Initially bored and knowing nobody, she gradually becomes fascinated by mysterious interactions around her. Juan, a musician and anti-Franco refugee, has recently died from a knife wound which some think was a suicide. Philip, an unsteady American refugee from McCarthyism, gets drunk and later slaps a smartly dressed woman named Terry, accusing her of causing Juan's death by breaking up with him. Terry, who had also been the lover of Philip, is now together with theatre director Gérard.

The next day, Anne meets with a friend who is an aspiring actor, and he takes her to a rehearsal of Shakespeare's Pericles, the director of which proves to be Gérard. Because the actress for the part of Marina has not arrived, Anne is asked to read, and she performs well. Afterward she runs into Philip, who recounts long tales in veiled language about sinister interests that have destroyed Juan and may now get Gérard too.

Anne becomes determined to resolve the mystery that is obsessing the lives of the people she met, including a missing music recording by Juan which Gérard had planned to use for his play, and predictions that Gérard might end up dead like Juan. Gérard eventually dies, either by suicide or the machinations of an ominous group which according to Philip and Terry is heading for world domination. Terry kills Pierre who is supposedly part of the conspiracy, but later admits that it might exist only in Philip's mind.

==Cast==
- Betty Schneider as Anne Goupil
- François Maistre as Pierre Goupil
- Giani Esposito as Gérard Lenz
- Françoise Prévost as Terry Yordan
- Daniel Crohem as Philip Kaufman
- Jean-Claude Brialy as Jean-Marc
- Jean-Marie Robain as Dr. de Georges

==Production==
Written in 1957, shot from July to November 1958, but not released until 13 December 1961, it was the film critic Rivette's first full-length film as a director and one of the early works of the French New Wave. Like his fellow Cahiers du cinéma critic Éric Rohmer, Rivette did not find popularity with his early films, and unlike many of the New Wave directors, he remained at Cahiers for most of the core New Wave era from 1958 to 1968, only completing two more full-length films during this time.

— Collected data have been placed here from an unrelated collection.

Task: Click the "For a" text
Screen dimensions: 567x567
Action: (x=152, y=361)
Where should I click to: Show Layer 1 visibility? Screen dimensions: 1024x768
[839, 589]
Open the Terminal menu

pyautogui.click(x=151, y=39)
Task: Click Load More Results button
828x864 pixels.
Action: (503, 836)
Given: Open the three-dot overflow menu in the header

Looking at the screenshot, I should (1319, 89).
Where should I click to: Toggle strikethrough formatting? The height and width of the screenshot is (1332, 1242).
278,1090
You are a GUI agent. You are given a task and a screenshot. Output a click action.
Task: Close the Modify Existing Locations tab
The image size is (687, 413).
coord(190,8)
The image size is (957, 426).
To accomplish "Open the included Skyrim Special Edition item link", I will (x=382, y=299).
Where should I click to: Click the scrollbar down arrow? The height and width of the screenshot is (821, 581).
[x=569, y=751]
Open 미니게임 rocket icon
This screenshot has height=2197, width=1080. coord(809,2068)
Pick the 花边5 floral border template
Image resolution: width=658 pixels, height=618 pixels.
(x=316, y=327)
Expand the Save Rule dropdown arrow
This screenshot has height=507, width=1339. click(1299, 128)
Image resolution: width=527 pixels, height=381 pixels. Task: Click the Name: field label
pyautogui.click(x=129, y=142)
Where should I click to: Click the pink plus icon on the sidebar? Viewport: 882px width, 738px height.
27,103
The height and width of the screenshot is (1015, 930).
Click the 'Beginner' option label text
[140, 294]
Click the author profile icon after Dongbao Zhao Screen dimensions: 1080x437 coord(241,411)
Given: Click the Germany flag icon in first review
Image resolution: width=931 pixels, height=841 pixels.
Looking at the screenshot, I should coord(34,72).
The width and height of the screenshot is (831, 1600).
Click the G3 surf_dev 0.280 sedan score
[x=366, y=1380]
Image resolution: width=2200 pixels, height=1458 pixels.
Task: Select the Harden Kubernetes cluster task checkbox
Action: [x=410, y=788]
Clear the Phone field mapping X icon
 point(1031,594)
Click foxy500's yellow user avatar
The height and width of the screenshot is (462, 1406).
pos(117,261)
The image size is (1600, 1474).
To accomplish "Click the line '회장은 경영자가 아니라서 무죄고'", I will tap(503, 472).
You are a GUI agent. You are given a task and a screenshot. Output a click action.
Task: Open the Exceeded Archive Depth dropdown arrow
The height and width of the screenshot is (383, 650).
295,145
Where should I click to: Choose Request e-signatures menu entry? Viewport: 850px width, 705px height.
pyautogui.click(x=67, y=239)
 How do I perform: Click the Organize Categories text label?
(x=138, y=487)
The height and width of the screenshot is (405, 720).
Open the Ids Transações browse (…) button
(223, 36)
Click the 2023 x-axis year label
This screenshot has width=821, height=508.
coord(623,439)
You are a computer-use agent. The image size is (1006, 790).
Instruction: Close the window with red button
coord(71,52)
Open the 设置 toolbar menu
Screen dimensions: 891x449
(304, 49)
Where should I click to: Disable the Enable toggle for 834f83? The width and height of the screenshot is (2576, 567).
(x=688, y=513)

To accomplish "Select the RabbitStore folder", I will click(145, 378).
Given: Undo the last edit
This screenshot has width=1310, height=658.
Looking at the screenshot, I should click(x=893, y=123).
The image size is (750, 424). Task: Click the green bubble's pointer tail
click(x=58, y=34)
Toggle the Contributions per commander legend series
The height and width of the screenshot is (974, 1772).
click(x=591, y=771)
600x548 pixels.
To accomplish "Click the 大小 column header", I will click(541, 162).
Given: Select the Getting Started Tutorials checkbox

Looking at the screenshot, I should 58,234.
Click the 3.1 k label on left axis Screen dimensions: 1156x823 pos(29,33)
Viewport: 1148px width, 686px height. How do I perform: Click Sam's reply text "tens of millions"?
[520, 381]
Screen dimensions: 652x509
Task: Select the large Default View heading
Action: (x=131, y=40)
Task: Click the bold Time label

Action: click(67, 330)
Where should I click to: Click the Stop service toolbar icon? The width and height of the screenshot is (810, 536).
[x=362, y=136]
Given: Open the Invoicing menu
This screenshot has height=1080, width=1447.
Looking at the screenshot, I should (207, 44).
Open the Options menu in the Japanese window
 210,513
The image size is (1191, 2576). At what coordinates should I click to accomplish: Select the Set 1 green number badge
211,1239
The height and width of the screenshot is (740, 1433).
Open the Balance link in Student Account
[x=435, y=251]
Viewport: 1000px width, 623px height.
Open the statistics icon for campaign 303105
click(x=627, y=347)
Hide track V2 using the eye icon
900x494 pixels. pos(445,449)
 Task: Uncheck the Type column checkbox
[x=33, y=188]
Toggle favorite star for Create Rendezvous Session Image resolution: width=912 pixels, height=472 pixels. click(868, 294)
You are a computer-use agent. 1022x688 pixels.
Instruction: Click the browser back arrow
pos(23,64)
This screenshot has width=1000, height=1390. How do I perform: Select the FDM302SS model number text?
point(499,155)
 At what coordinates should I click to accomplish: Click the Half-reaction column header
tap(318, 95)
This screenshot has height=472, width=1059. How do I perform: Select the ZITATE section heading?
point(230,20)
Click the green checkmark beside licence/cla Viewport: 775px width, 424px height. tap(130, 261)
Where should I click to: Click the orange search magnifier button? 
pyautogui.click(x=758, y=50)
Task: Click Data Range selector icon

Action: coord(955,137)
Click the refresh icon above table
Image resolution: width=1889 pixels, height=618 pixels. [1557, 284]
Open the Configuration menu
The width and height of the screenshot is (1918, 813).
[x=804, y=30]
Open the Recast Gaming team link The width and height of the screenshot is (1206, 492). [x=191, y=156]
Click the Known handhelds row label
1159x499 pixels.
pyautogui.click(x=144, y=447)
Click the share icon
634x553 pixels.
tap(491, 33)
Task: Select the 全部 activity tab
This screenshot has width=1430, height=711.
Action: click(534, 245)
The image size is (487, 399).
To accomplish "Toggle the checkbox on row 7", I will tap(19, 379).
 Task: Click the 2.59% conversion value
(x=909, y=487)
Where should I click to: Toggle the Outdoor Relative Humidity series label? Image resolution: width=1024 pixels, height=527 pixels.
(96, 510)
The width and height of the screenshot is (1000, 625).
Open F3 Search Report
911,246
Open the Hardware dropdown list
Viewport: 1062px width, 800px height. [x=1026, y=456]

As a New Wave characteristic, the film includes cameos for fellow directors Claude Chabrol (who also co-produced the film), Jean-Luc Godard, Jacques Demy and Rivette himself.

==Reception==
The film was met by some London film critics with furious incomprehension; however, it was awarded the Sutherland Trophy by the British Film Institute as the most original and innovative film introduced at the National Film Theatre during the year. It had only a brief commercial run in London.

Film critic Jonathan Rosenbaum liked the film: "Jacques Rivette’s troubled and troubling 1960 account of Parisians in the late 50s remains the most intellectually and philosophically mature, and one of the most beautiful...Few films have more effectively captured a period and milieu; Rivette evokes bohemian paranoia and sleepless nights in tiny one-room flats, along with the fragrant, youthful idealism conveyed by the film’s title".

Richard Brody of The New Yorker reviewed the film positively: "Rivette’s tightly wound images turn the ornate architecture of Paris into a labyrinth of intimate entanglements and apocalyptic menace; he evokes the fearsome mysteries beneath the surface of life and the enticing illusions that its masterminds, whether human or divine, create."

The critic Hamish Ford stated: "... for me at least, his debut feature is a perfect film in its way. If the first work of a long career should, at least in the oeuvre-charting rear-vision mirror, offer an appropriately characteristic or even perhaps idiosyncratic entry point into a distinct film-world, then Paris nous appartient is indeed a perfect 'first' Rivette in its combination of formal daring and conceptual elusiveness."

On review aggregator website Rotten Tomatoes, the film holds an approval rating of 86% based on 14 reviews, with an average rating of 6.8/10.